Letter to Our Customers: Saltwater Intrusion Update

Dear Customers,

Yesterday, the U.S. Army Corps of Engineers (USACE) released encouraging new saltwater intrusion projections. According to the updated timeline, all SWBNO intakes should not see elevated chloride levels above 250 parts per million (ppm). While this change is welcome, our optimism is measured. We will continue to carefully monitor the timeline and the river’s water chemistry.

After consulting with the Louisiana Department of Health, we are moving forward with our blending plans for the Algiers intakes. Any chloride levels higher than our usual range (20ppm to 60ppm) could still impact our drinking water supply. Blending will dilute the water to keep chloride levels within our typical range. We will coordinate with USACE to barge in 14 million gallons of fresh water a day to blend with the salty water at our Algiers intakes. 

Once the saltwater wedge begins to impact Algiers, all Westbank customers will play a vital role in the quality of our tap water. Once we begin blending efforts, conservation will be important. The less tap water used, the further that fresh water goes. Here are some tips on how to conserve water so you can protect yourselves, your neighbors, and those you care about:

  • Take shorter showers.
  • Wash only full loads of laundry.
  • If you have a dishwasher, use it rather than handwashing dishes.
  • Check your toilets for leaks.
  • Check your faucets and showerheads for leaks.
  • Turn off faucets when you can.
  • Sweep off porches, sidewalks, and driveways. Don’t spray.
  • Go without a car wash. A dirty car is a sign you are doing your part.
  • Let grass go dormant.
    • Your lawn needs to recharge just like you. Keep your sprinkler off a few more weeks.
  • Be thoughtful about what plants you water and how. For example:
    • Save the water from your shower as you wait for it to warm up.
    • Install a rain barrel.

For the Eastbank, we are confident chloride levels will remain within our typical range based on the current projections. We will continue monitoring the situation and be on standby to resume our mitigation efforts should the timeline shift in the coming weeks.

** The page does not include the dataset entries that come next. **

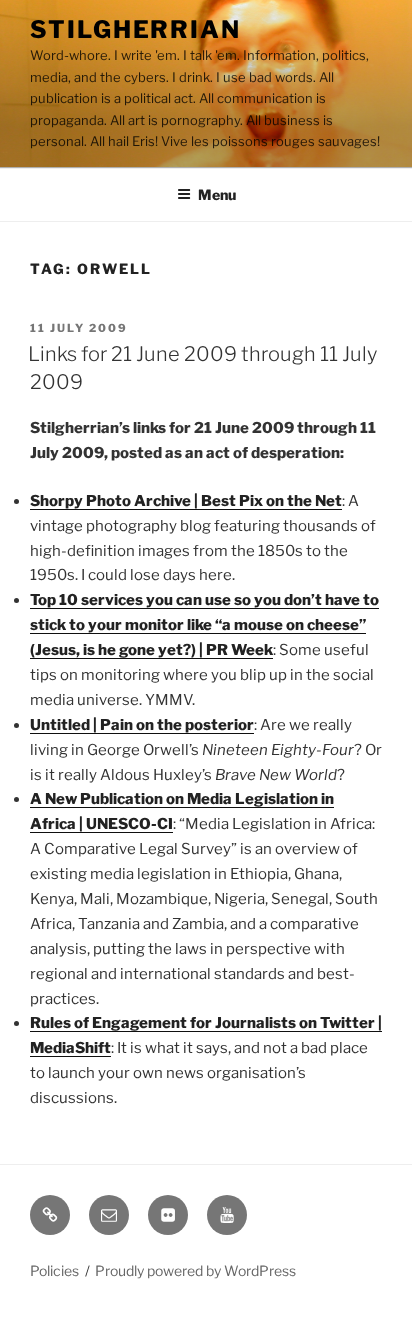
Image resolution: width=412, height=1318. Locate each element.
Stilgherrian (135, 29)
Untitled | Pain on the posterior (142, 725)
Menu (217, 194)
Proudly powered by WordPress (195, 1270)
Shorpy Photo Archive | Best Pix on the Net (186, 501)
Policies (54, 1270)
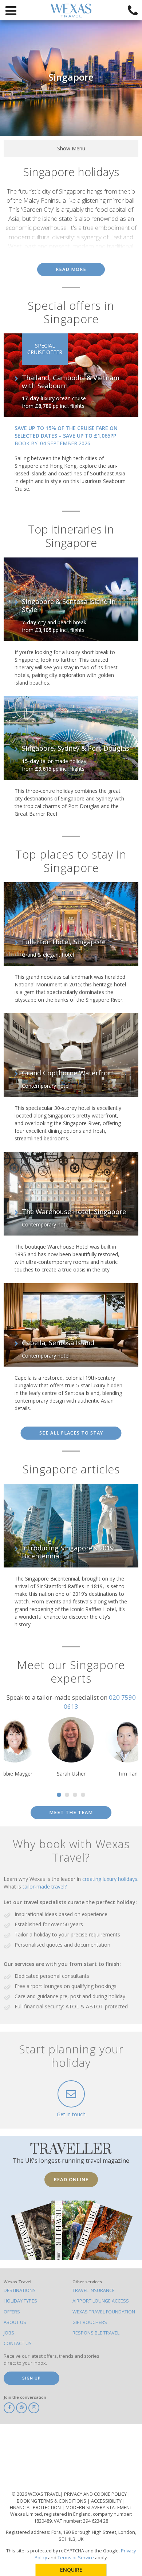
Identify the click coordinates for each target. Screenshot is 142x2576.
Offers (12, 2312)
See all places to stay (71, 1433)
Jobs (9, 2333)
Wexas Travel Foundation (103, 2312)
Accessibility (107, 2501)
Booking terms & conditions (52, 2501)
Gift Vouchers (89, 2322)
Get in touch (71, 2114)
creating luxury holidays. (110, 1878)
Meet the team (71, 1812)
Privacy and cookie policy (96, 2494)
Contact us (18, 2343)
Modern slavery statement (99, 2507)
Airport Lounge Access (100, 2301)
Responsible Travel (95, 2333)
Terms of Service (76, 2558)
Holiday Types (20, 2301)
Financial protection (36, 2507)
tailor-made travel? (45, 1886)
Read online (71, 2179)
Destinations (20, 2290)
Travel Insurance (93, 2290)
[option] (71, 1747)
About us (15, 2322)
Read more (71, 269)
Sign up (31, 2378)
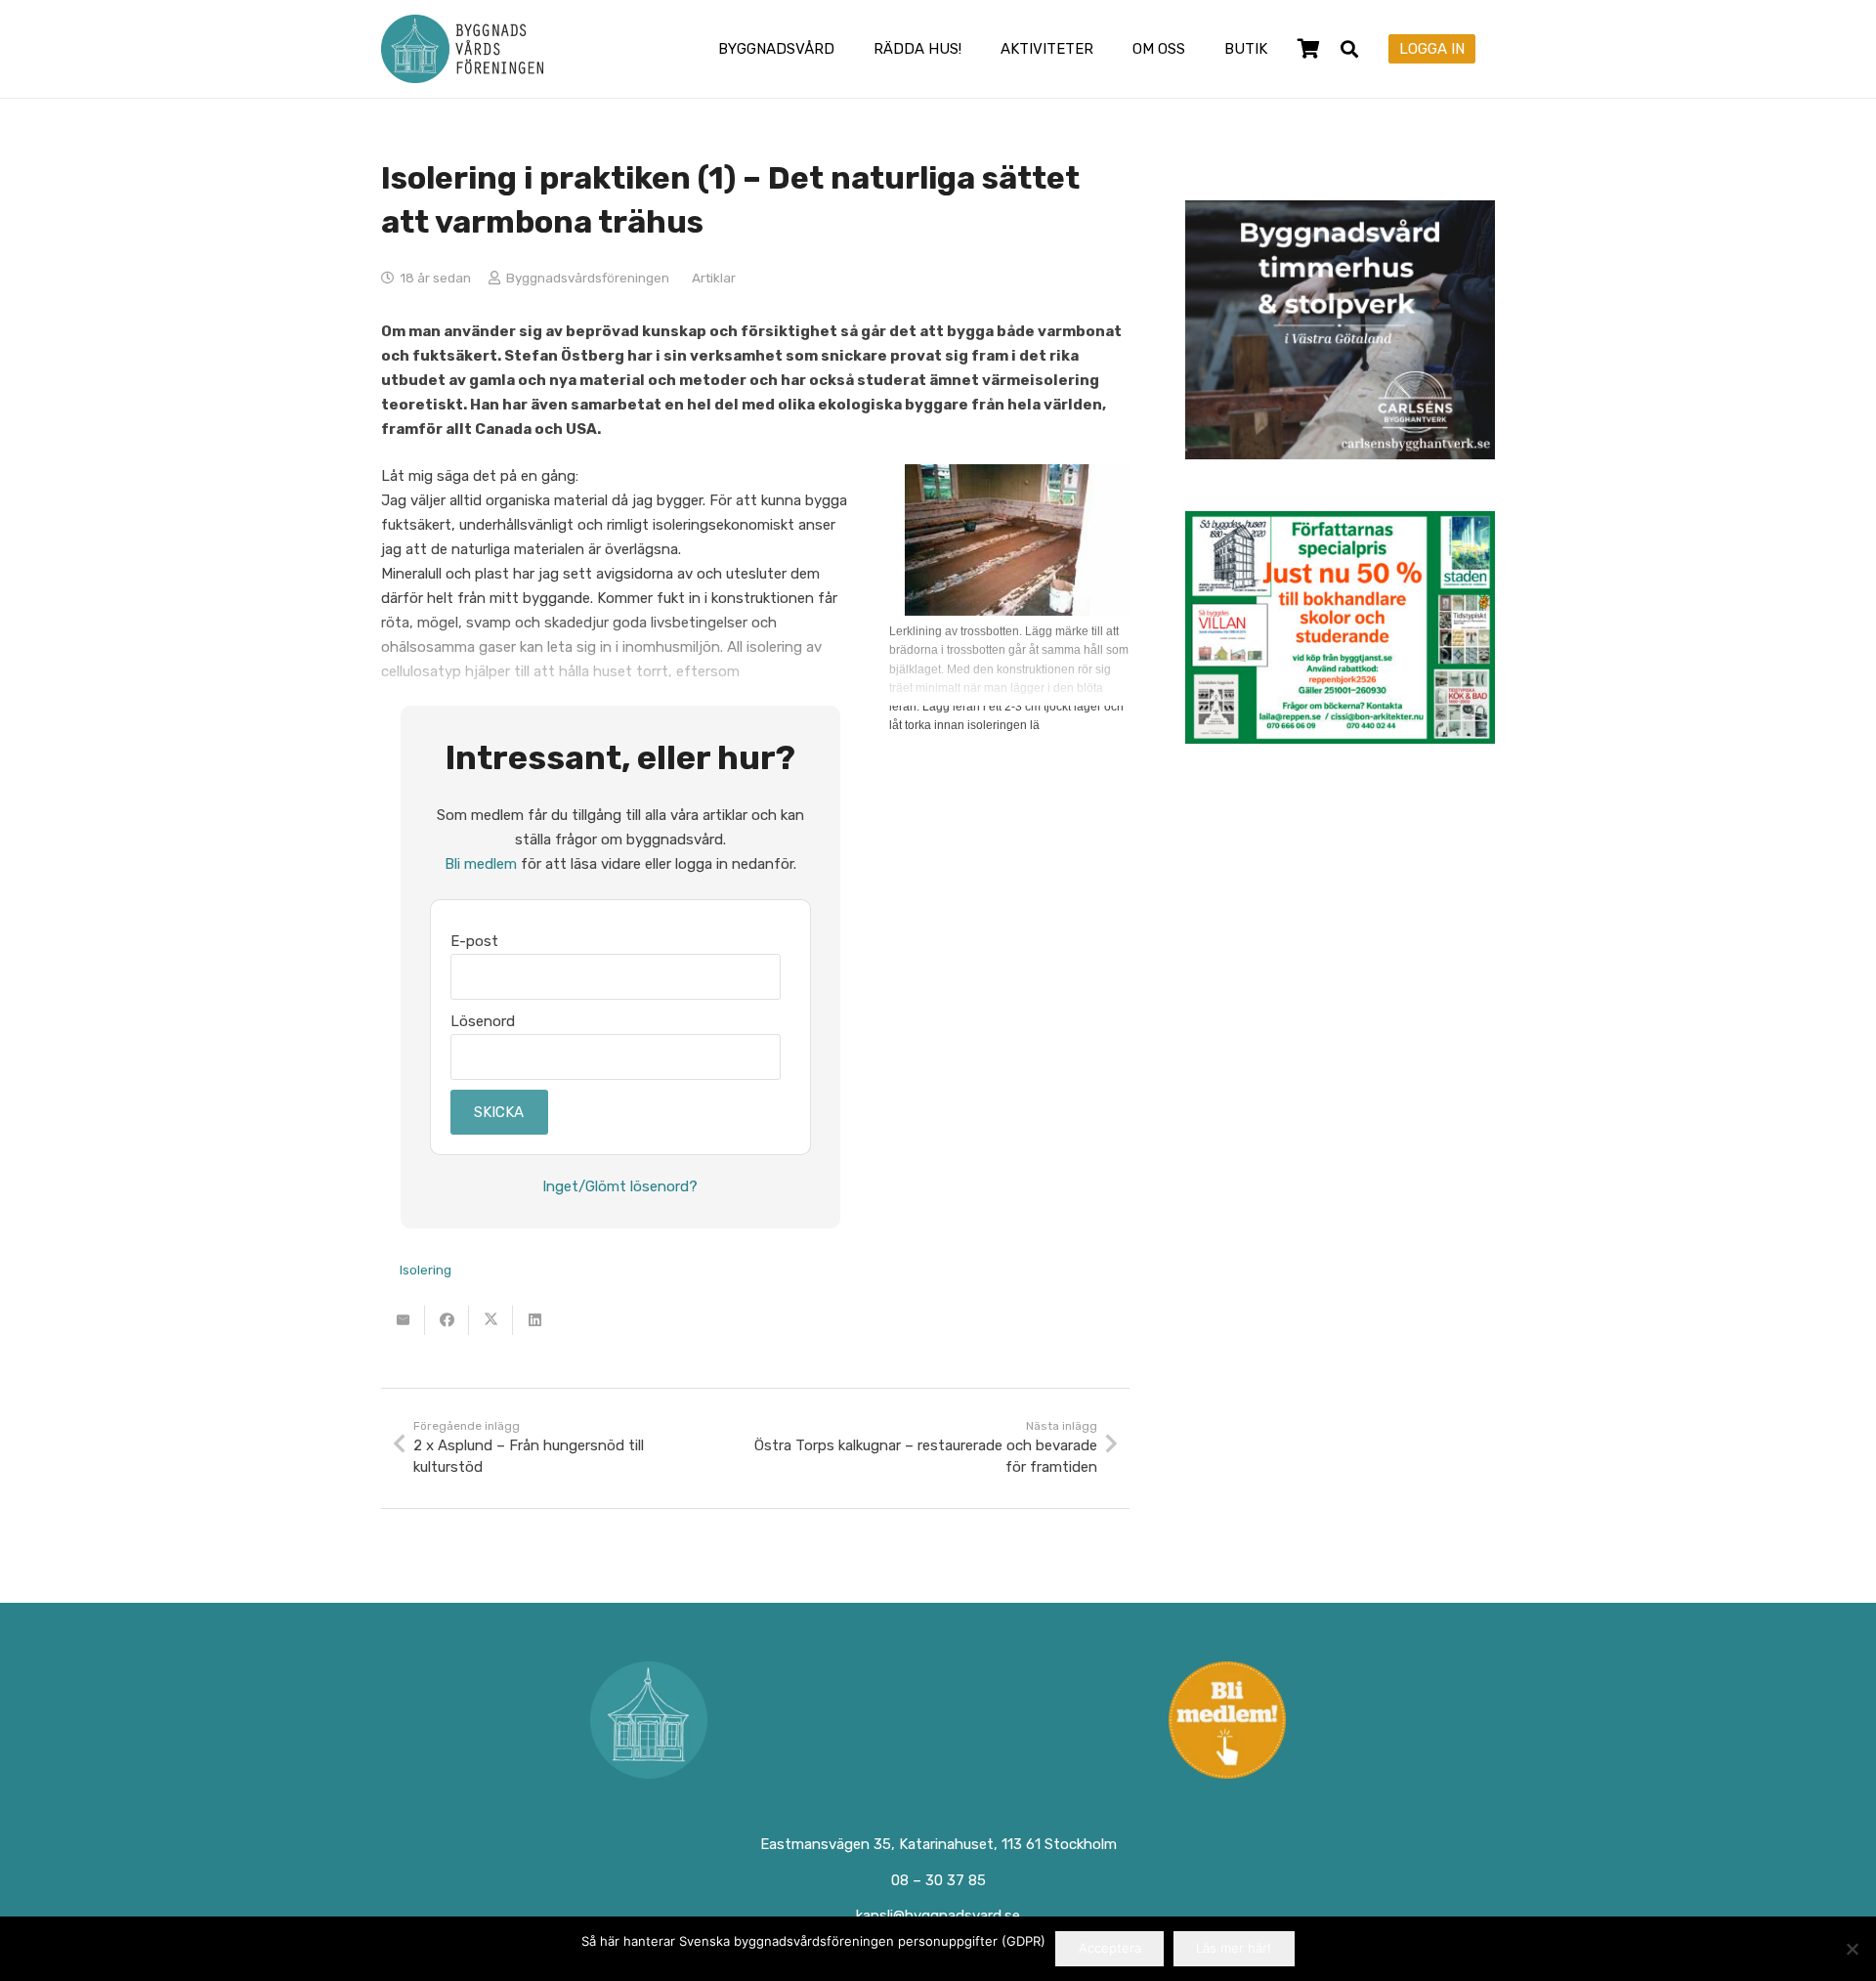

Saltwater intrusion is a threat that seems to keep recurring. Yesterday, we met with federal officials to discuss the importance of long-term solutions in the face of these threats. SWBNO is dedicated to partnering with local, regional, and federal agencies to find long-term solutions that protect public health.

We also commit to communicating any impacts or changes with you as we move forward. We will continue to provide daily chloride reports in partnership with the Louisiana Department of Health on SWBNO’s Saltwater Intrusion Dashboard and social media accounts. For regular updates on the saltwater wedge and timeline, visit emergency.la.gov/Saltwater.

Thank you for your continued strength and alertness as a community.